La dame n’étant pas moins irritée de la désobéïssance de son neveu, que fâchée de sa blessûre, se rendit incessamment dans son logis, où trouvant Bertrand au lit, elle lui fit une reprimande fort sèche sur le méchant ply qu’il prenoit de se commettre tous les jours avec des canailles, et de n’avoir point devant les yeux la noblesse du sang dont il étoit sorty.

Guesclin tâcha de la radoucir de son mieux, en luy representant que sa blessure n’étoit pas dangereuse, ayant plus fait de bruit dans le monde que de mal à luy même, et qu’il esperoit d’en guerir au premier jour. En effet il se vit sur pied au neuviême jour, et quelque temps après ayant fait sa paix avec son père, par le canal de sa tante et de ses amis, il en obtint un petit roussin, sur lequel il montoit ordinairement pour contenter la curiosité qu’il avoit d’aller voir les tournois qui se faisoient dans la province de Bretagne. Il eût bien voulu se mettre sur les rangs avec les autres ; mais comme il étoit trop jeune et trop mal monté, ces deux obstacles ne luy permettoient pas de satisfaire le desir qu’il avoit de se signaler dans cet exercice, sous les yeux d’une foule de spectateurs dont la présence l’auroit encouragé de faire de son mieux pour surmonter son adversaire. Il se contentoit de faire à son pere un récit fort exact et fort agréable de toutes les circonstances qui s’étoient passées dans ces sortes de combats ; et ce jeune homme témoignoit en les racontant prendre tant de goût à ces exercices, que ceux qui l’écoutoient là dessus, et particulièrement son pere, jugerent dés lors que Bertrand feroit un jour un grand fracas dans l’Europe dans la profession des armes, et quoy qu’il eût l’humeur tout à fait guerrière, cependant ses parens admirèrent la bonté de son naturel, qui s’attendrissoit sur les pauvres, qui ne sortoient jamais d’auprès de luy sans en recevoir quelque aumône.


  1. Lors se leva, et vint à ses frères, que il moult aimoit, et leur demanda de haulte voix : « se ilz se devoient là asseoir des premiers au mengier, et il deust jeûner, et attendre aussi comme un garçon.
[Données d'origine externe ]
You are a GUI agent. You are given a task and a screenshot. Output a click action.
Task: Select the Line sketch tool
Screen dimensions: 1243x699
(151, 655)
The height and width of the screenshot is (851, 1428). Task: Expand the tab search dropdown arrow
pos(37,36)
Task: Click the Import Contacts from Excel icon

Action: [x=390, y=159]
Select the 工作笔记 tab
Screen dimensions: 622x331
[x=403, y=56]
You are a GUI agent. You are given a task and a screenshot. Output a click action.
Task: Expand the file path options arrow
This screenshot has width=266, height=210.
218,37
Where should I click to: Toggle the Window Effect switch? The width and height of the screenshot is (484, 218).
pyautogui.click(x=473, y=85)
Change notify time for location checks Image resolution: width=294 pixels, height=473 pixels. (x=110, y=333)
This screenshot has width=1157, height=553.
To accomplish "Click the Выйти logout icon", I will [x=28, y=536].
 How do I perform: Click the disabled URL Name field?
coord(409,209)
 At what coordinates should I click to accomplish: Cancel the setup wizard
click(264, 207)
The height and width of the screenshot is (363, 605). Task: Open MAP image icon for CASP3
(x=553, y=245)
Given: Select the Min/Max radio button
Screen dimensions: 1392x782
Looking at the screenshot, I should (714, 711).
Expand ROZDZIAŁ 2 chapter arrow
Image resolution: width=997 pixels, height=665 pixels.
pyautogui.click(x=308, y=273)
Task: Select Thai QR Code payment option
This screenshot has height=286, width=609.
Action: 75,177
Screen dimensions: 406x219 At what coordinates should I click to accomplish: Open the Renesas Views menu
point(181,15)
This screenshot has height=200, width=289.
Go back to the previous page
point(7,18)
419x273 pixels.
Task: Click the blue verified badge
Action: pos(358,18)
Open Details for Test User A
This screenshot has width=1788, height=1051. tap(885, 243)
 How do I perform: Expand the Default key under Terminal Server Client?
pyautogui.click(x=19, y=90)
Et en outre leur dist, que il iroyt seoir à leur table, voulzissent ou non, et se ilz en parloient, il abatroit tout par terre. » (Histoire manuscrite de Du Guesclin, publiée par Ménard, p. 4. Dans les notes subséquentes, cet ouvrage sera désigné seulement par le nom de Ménard).
  2. Bertrand respondi lors à sadite mère : « que mauvais estoit le fruit, et riens ne valoit, qui meurir ne povoit. » (Du Guesclin, par Ménard, p. 6.)